**Extrait**.

# # # # # # #

Tentative de bilan des deux dernières nuits de soulèvement
Dans la nuit de jeudi à vendredi, 500 bâtiments publics et 1900 véhicules ont été incendiés, soit plus que lors du plus haut niveau de tension des émeutes sans précédent de 2005. Malgré le déploiement de dizaines de milliers de policiers et d’unités anti-terroristes lourdement armées et 667 personnes interpelées, le pays est hors de contrôle suite à l’exécution filmée du jeune Nahel par un policier.
C’est un trop plein qui déborde, longtemps contenu, sur fond de crise politique et sociale. Une braise qui couvait, qui se rallume brutalement. Nous avons essayé de faire un bilan des deux dernières nuits de révolte, pour comprendre de l’ampleur de l’évènement, qui est d’ors et déjà une page de l’histoire.

# # # # # # #

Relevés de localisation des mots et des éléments
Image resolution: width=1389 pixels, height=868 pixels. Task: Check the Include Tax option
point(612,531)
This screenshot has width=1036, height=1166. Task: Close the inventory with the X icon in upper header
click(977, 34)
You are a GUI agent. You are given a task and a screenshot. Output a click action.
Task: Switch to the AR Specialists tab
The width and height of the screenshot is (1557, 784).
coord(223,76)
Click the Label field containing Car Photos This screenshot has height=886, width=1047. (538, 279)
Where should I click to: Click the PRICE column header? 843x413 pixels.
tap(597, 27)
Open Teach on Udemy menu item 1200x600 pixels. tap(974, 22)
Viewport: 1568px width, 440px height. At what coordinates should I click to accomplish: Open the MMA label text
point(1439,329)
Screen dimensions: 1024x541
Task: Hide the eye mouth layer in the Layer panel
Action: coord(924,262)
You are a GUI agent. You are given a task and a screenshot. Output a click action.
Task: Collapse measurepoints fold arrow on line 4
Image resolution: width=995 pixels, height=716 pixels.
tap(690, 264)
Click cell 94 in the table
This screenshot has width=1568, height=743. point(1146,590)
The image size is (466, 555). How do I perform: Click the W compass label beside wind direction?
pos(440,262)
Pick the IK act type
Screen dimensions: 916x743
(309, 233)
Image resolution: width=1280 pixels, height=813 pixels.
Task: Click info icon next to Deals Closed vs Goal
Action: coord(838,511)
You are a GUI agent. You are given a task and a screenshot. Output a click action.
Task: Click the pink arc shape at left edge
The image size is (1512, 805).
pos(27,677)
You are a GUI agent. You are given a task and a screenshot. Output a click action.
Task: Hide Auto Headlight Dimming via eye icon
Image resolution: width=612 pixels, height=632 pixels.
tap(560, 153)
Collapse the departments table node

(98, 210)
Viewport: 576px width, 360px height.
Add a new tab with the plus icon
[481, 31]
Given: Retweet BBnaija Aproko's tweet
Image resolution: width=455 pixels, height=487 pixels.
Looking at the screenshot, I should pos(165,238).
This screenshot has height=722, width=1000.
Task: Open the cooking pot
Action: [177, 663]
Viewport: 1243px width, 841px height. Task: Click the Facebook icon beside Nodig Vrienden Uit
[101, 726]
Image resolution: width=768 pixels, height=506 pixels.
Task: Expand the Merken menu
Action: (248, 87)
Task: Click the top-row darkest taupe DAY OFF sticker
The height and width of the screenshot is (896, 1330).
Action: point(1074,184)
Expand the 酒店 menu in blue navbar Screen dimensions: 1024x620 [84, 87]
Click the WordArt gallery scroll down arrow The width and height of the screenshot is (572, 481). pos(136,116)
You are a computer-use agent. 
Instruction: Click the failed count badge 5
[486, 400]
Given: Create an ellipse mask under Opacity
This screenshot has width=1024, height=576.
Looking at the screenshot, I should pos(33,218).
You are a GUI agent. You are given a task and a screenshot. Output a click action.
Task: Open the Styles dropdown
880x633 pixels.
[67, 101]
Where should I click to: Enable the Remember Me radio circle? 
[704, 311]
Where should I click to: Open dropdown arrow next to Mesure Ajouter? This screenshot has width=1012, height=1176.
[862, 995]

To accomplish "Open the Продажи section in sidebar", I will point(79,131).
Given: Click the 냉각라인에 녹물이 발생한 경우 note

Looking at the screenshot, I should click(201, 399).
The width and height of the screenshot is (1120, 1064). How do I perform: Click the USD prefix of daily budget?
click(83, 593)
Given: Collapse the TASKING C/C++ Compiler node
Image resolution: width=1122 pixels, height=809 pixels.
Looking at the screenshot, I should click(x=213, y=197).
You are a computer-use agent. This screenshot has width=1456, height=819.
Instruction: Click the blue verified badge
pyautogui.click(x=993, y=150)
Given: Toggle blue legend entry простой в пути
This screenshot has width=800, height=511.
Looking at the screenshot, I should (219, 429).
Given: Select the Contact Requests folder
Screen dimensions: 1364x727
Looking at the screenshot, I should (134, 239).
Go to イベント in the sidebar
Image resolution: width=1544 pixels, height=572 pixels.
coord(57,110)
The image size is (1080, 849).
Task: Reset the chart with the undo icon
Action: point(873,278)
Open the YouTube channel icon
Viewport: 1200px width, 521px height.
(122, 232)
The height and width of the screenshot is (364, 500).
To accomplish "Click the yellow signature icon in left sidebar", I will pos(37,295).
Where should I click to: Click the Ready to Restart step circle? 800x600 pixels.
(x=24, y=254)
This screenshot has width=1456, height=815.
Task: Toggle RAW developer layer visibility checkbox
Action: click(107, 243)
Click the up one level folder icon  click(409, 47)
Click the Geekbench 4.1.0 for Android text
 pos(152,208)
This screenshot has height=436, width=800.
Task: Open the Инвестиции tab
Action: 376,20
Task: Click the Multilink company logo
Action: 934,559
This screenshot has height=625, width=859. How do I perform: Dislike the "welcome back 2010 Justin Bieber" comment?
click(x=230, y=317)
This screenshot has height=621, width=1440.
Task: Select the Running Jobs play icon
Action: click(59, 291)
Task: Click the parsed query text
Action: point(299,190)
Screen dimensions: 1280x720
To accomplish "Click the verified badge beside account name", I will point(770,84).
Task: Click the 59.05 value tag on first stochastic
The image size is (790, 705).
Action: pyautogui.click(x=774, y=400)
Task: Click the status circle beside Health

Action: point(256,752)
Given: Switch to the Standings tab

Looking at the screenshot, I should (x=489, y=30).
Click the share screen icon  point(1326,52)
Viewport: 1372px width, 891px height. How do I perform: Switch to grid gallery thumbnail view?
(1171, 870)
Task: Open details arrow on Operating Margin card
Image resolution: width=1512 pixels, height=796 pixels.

# # # # # # #

**Exercices écrits**.
1) D'après l'extrait sur les nuits de révolte, combien de véhicules ont été incendiés dans la nuit de jeudi à vendredi ?
2) Rédigez la suite de l'extrait sur les nuits de révolte, en reprenant après sa dernière phrase.
Les entrées n'interviennent pas dans ce travail.

**Résultats des exercices**.
1) 1900 véhicules.

2)
Lieux de pouvoir / administrations
De nombreuses mairies ont été prises pour cible. À Mons-en-Barœul, près de Lille, la mairie a été pillée, incendiée, et du matériel de police a été récupéré.
En région parisienne, les mairie de Clichy-sous-bois, d’Arcueil, de Drancy, de Nogent, de Montreuil, de Sannois ont été attaquées ou incendiées. De même qu’une mairie annexe à Nantes, que celle d’Halluin dans le Nord, d’Anemasse en Haute Savoie, de Fameck en Moselle, de Maubeuge dans le Nord, de Nancy, du Neuhof à Strasbourg, de Wazemme à Lille, de Mainvilliers dans l’Eure-et-Loire…
Le centre des impôts du XXème arrondissement de Paris a été attaqué. Le Centre des Finances Publiques de Montpellier incendié. À Vandœuvre, près de Nancy, le bureau des finances publiques a été pris pour cible durant la nuit. La voiture du maire de Saint-Pierre-des-Corps dans l’Indre-et-Loire a été brûlée. À Pauillac petite ville de Gironde, la voiture du député raciste De Fournas qui avait hurlé au Parlement «qu’ils retournent en Afrique» a été saccagée.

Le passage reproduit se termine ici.